Preventing Human Smugglers From Abusing Canada's Immigration System Act October 28th, 2010

Mr. Speaker, I find the discussion interesting. There is some concern about the time it takes to process persons.

The member will know that people coming on boats would not expose themselves to that kind of situation unless they were, and believed that they were, legitimate refugee claimants in dire straits.

I am concerned that the timeframe seems to be inordinate. Children could be in detention in excess of a year and then every six months thereafter.

The member is well aware that in a number of countries from which people have come, documents either do not exist or are refused. We are not changing this law simply because of the Tamil situation. It would apply to all countries.

Is the member at all concerned that children might be the victims of some unintended consequences?

Preventing Human Smugglers From Abusing Canada's Immigration System Act October 28th, 2010

Mr. Speaker, I want to thank the hon. member for his thoughtful commentary on a very important bill. He made a couple of points, which I hope all members will recall, that we cannot paint all refugees and refugees' circumstances in countries with the same brush.

I listened carefully to the speech of the Parliamentary Secretary to the Minister of Public Safety, and I was a little disturbed that he invoked a number of images of gun crime, violent offenders, profits and funds used for illicit criminal activities. He tended to paint a picture that what we are talking about in the bill is about refugees and all of these terrible things that are associated with refugees.

The member read that speech, and that means it comes from the minister's office, which means it comes from the Prime Minister's Office. Is there a sense that maybe the government is not being totally forthright with the House with regard to its attitude toward refugees generally?

Preventing Human Smugglers From Abusing Canada's Immigration System Act October 28th, 2010

Mr. Speaker, I wonder if the member could refresh the House on the concerns that she expressed on Wednesday in her questioning of the other hon. member and the shared concerns that she has about this bill.

Canada-Panama Free Trade Act October 22nd, 2010

Mr. Speaker, the U.S. entered into an agreement with Panama three years ago, but it still has not been ratified by the U.S. Congress.

It is curious because the previous questioner asked what the member had against trade when there were all these good things. In regard to the U.S., the FTA would eliminate 88% of tariffs on U.S. exports and it would secure new access and advantages to Panama investment, financial and other services and, most significant, it would open up major new opportunities for U.S. businesses and workers in the current expansion of the Panama Canal.

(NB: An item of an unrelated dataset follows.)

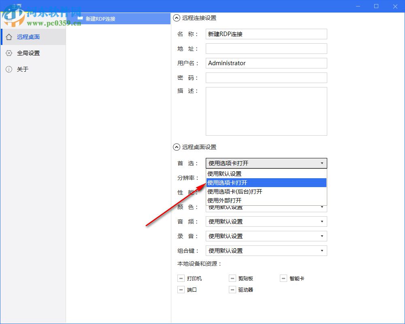
Task: Enable the 剪贴板 checkbox
Action: click(232, 278)
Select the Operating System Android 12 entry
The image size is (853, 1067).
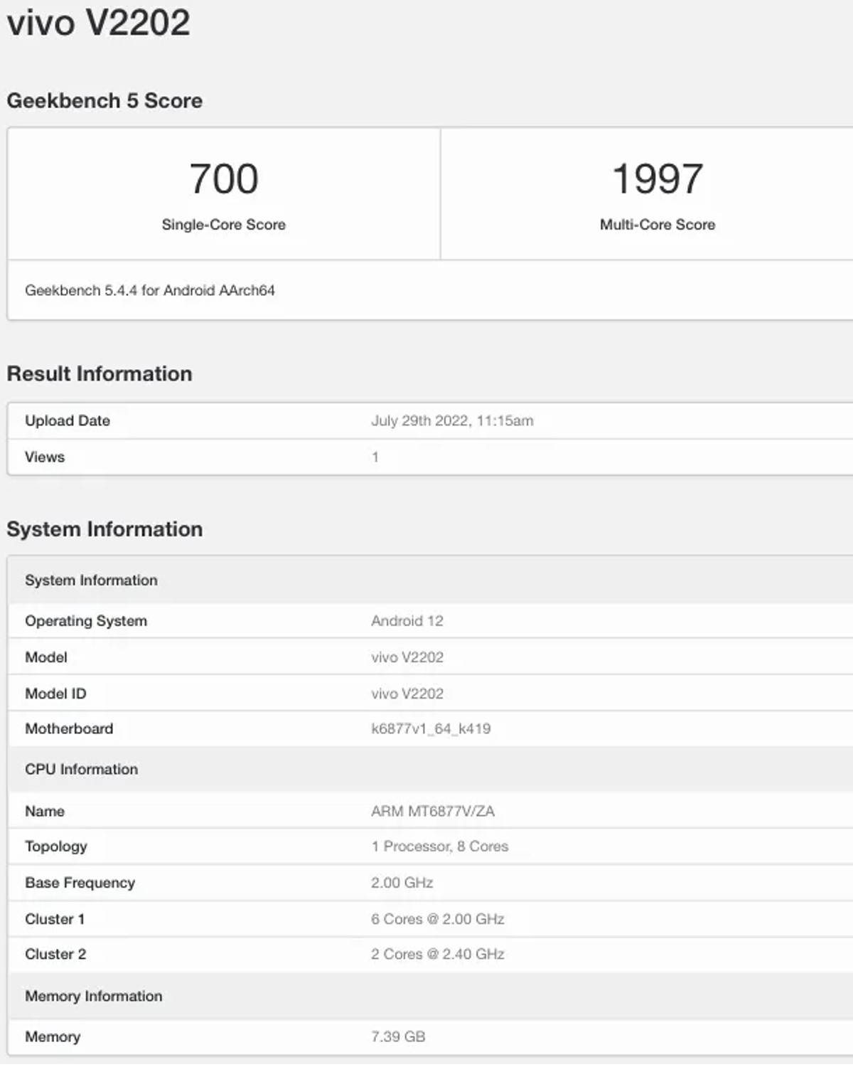[407, 620]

It would appear that there are substantial reasons why there are very strong benefits for the United States in entering into that agreement. Notwithstanding that Panama ratified the agreement with the U.S. 13 days after it was agreed upon, 3 years later the U.S. Congress has refused to give approval to that Panama agreement.

Is the member aware of any reasons why the U.S. has refused to enter an agreement, which clearly would be to its advantage?

Canada-Panama Free Trade Act October 22nd, 2010

Mr. Speaker, I have always found it interesting to hear the debates on the trade deals because it seems the same issues are raised.

However, I picked up on a couple things and I wonder if the member could comment on them.

Three years ago, the United States entered into an agreement with Panama and 13 days thereafter the Panamanian congress approved the deal. However, here we are, three years later, and the U.S. Congress still has not ratified the Panamanian agreement. It does raise some questions about what is in fact the problem. We know that the implications of a trade deal with the United States and Panama will not have too much of an effect simply because 96% of the Panamanian exports are duty free and there is no competition to the major export commodities of the U.S.

There must be something more to this from a U.S. perspective and, I submit, that it would probably be relevant for the discussion and for us to know when there are free trade deals, particularly with the same country, what other countries are doing and why.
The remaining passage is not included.